EXTRACT

# # # #

Translated by Samuel P. Willcocks
6 x 9 inches, 544pp. January 2016
ISBN : 9780857423054
Rs 950.00 (HB)
Werner Bräunig was once regarded as the great hope of East German literature—until an extract from Rummelplatz was read before the East German censorship authorities in 1965, and fierce opposition summarily sealed its fate. The novel’s sin? It painted an all too accurate picture of East German society.
Rummelplatz, translated here by Samuel P. Willcocks, focuses on a notorious East German uranium mine, run by the Soviets and supplying the brotherland’s nuclear program. Veterans, fortune seekers, and outsiders with tenuous family ties like narrator Peter Loose flock to the well-paying mine, but soon find their new lives bleak. Safety provisions are almost nonexistent and tools are not adequately supplied. The only outlets for workers are the bars and fairgrounds where copious amounts of alcohol are consumed and brawls quickly ensue. In Rummelplatz, Bräunig paints his characters as intrinsically human and treats the death of each worker, no matter how poor, as a great tragedy. Bräunig occupies a cultlike status in Germany, and this new translation of his masterpiece is an excellent introduction for English-language readers.

# # # #

YOUR TASK
According to the book description above, in what year was an extract from Rummelplatz read before the East German censorship authorities?

RECORD EXCERPTS
# # # #

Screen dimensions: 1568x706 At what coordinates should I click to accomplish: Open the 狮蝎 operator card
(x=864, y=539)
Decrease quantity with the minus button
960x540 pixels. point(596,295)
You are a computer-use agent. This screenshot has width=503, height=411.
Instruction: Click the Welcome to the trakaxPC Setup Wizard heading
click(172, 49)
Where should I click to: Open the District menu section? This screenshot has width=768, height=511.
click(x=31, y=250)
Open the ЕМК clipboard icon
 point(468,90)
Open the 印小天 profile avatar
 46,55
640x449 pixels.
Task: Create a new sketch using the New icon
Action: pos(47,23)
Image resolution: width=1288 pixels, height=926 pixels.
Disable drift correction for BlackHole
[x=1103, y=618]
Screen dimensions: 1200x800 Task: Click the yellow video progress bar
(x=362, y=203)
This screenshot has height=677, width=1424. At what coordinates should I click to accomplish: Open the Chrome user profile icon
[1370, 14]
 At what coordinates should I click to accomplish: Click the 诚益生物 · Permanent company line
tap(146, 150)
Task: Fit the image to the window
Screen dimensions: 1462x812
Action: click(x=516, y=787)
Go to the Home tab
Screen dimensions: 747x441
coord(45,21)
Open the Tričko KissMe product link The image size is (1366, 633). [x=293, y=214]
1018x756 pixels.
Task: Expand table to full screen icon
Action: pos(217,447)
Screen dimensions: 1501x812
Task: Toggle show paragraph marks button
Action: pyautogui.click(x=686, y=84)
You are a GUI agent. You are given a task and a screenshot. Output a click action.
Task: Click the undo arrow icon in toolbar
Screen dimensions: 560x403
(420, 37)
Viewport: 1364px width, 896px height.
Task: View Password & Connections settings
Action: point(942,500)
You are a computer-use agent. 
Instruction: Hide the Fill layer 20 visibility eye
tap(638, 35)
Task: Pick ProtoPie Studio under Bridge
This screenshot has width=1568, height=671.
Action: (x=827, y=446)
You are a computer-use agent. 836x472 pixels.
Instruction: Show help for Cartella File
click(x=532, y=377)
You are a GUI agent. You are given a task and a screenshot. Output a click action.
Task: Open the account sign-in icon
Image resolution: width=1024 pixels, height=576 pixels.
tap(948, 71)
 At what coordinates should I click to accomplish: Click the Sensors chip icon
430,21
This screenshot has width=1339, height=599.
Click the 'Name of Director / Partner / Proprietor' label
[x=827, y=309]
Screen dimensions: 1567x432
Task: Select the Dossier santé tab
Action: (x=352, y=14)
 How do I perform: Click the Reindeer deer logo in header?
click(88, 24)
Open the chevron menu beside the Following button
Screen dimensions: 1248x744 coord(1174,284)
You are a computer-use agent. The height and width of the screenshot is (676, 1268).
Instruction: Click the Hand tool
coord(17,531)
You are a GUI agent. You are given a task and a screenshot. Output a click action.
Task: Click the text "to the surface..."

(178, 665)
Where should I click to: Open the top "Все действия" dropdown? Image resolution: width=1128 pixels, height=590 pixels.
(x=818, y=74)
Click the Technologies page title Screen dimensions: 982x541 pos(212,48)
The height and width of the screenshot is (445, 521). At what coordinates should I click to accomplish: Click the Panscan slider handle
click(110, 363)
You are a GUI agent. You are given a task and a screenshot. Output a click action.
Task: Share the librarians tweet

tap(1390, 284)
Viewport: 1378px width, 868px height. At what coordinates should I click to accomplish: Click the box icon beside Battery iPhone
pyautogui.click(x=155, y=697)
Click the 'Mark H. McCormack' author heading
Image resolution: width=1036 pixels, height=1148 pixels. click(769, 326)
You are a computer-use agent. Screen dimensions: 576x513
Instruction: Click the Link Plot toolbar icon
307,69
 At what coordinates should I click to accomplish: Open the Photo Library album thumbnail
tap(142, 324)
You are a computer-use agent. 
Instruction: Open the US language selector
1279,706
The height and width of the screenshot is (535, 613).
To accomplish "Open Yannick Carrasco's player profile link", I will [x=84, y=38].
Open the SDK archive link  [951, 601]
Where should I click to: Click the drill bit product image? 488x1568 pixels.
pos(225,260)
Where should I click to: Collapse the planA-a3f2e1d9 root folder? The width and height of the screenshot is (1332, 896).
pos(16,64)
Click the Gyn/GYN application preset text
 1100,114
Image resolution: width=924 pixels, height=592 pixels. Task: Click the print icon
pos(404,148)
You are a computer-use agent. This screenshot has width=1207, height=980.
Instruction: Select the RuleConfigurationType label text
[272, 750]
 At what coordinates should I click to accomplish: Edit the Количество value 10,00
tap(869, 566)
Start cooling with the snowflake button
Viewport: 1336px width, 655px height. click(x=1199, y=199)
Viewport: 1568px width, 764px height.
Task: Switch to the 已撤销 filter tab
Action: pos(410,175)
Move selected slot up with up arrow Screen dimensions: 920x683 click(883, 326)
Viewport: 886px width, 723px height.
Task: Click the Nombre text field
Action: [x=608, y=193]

# # # #

EXERCISE SOLUTION
1965